## TEXT UNDER STUDY
___

Yesterday we made the trip up to Atlanta to see a pediatric surgeon about doing Big B and Sis's thyroidectomies. The trip went quickly, the kids all behaved on the way up, and we even arrived over an hour early. The only bad parts were that we had to wait over an hour in the waiting room and then over half an hour in the room itself. The doctor DID apologize though and said they were running behind.
The doctor, Dr. KG is a VERY nice man. It was so nice to FINALLY find a nice, intelligent, and caring doctor. He knew all about MEN2a and took the time to explain it in detail to the kids in terms they may understand better. One thing I really liked is his way of explaining MEN syndromes to them. He said it is "Multiple (meaning many or several) Endocrine (meaning your endocrine system *named some organs*) Neoplasia (which is cancer) so that means that it is a disorder that causes several cancers in glands in your endocrine system". He asked both kids if they had questions and then answered them and spent well over half an hour with us. He assumed from the beginning that I knew everything he talked about and would look at me every so often to make sure and once I nodded my head he would continue talking. He explained the surgery to them, what happens after, and why we are doing this. Just all around tried to make them comfortable and I greatly appreciated that.

___

## INFORMATION SUPPLIED
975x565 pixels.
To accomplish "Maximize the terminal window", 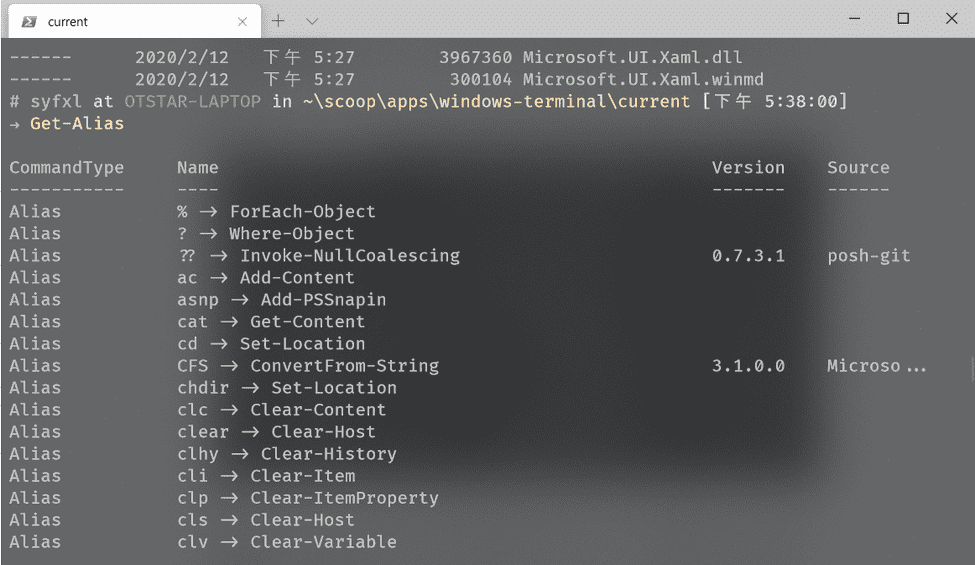I will (903, 19).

___

## HOW TO COMPLETE THIS TASK
Please resume the account above of the kids' visit to the pediatric surgeon in Atlanta, continuing after its last sentence.

## OUTPUT FOR THIS EXERCISE
I asked about having the surgeries on the same day and he said he would rather have them on two seperate days because then he is fresh for each surgery. I also asked about doing them over Spring Break so they wouldn't miss any school and when we went to schedule the surgeries we found that there is only one day that week he will be around for surgeries so he decided he will do both the same day so they don't have to wait. He was all about doing what was best for US. Kudos to Dr. L for the referral!
As we were scheduling he asked me "How are YOU feeling?". These days I wonder if doctors ask me that because I look like hell or what. LOL. I told him I'm doing alright just trying to get the right steriod dosage down. He told me to take care of myself and that if I have any questions feel free to email him. Again, very nice caring man. Two thumbs up from me to Dr. G.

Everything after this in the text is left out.